It's brill you don't like 'fatty' stuff to be honest!  Because the real trick is to eat a moderate amount of unprocessed fats which means things like cheese, milk and cream for instance, are fine - so you still shouldn't eat unlimited amounts of them cos if you do even if you like them - you'll put on weight!  There's entirely unprocessed fat in nuts also unless they've been hanging round the larder for months on end and are all dried up - but you wouldn't want to eat em at that point anyway!

Little things - like well pre-washed Basmati rice has less immediately available carbs than American rice or Italian Arborio.  Like Burgen Soya & LInseed bread has less carbs per slice than normal wheat flour bread, and Lidl's own 'cooked in store' Protein rolls also have less carbs too.

All root veg have more carbs than green leafy veg.  Some fruits have far less than others - bananas and pineapple and (OMG) grapes and oranges have shedloads whereas, especially if you share it with another family member or a friend, apples are not all that bad really.

It's not rocket science and nobody expects you to change overnight - so just embrace it and learn to live happily with it.  You do need to think where you might get a bit more physical exercise generally but again don't think you need to start training for a marathon tomorrow, cos you don't.

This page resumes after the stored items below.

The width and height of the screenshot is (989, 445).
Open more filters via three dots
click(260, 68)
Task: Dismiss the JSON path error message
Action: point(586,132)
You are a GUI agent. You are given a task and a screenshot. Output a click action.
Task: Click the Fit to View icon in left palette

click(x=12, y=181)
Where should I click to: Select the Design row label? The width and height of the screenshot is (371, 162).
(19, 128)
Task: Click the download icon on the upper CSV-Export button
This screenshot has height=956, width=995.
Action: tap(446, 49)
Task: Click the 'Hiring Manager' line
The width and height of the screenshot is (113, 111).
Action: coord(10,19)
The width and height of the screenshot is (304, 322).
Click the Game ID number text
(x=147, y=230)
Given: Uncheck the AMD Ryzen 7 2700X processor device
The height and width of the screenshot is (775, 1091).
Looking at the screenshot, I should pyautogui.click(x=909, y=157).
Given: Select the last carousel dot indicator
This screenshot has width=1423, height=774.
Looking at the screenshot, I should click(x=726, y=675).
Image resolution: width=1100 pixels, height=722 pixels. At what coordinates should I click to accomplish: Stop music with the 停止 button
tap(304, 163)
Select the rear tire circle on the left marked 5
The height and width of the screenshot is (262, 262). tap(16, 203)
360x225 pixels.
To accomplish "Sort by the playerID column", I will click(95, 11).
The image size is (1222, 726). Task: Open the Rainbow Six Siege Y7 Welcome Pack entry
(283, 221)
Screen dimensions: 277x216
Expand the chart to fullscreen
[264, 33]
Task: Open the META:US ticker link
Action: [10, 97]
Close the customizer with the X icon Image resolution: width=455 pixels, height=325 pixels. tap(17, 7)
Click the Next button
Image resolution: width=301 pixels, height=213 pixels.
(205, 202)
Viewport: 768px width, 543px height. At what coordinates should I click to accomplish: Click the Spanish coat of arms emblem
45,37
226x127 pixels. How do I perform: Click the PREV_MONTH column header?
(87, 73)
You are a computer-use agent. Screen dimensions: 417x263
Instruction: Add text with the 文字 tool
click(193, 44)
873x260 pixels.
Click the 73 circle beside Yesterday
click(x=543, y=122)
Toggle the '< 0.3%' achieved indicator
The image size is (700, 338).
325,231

Incidentally when a LOT of people start cutting the carbs down and taking a bit more exercise - their cholesterol levels improve and so does their BP so it all makes sense to have a proper 'go' at it anyway even if you don't have diabetes!


----------



## Glitter (Apr 7, 2018)

Thank you Lin, this is music to my ears! People that understand!! I really appreciate any advice, recipes etc I think the way for me will be similar to you, low carb moderate fat.


----------



## trophywench (Apr 7, 2018)

Type 1s still gain weight and need more insulin, if they eat too much Lyn!


----------



## Glitter (Apr 7, 2018)

Thank you. Fabulous advice. Its all rather painful, but I will learn to live with it (I hope!!) For me food has been a big factor as I love to cook and eat out and spoil myself with lovely chocolates but I will just have to find other ways with advice from you lovely people.


----------



## Ljc (Apr 7, 2018)

trophywench said:


> Type 1s still gain weight and need more insulin, if they eat too much Lyn!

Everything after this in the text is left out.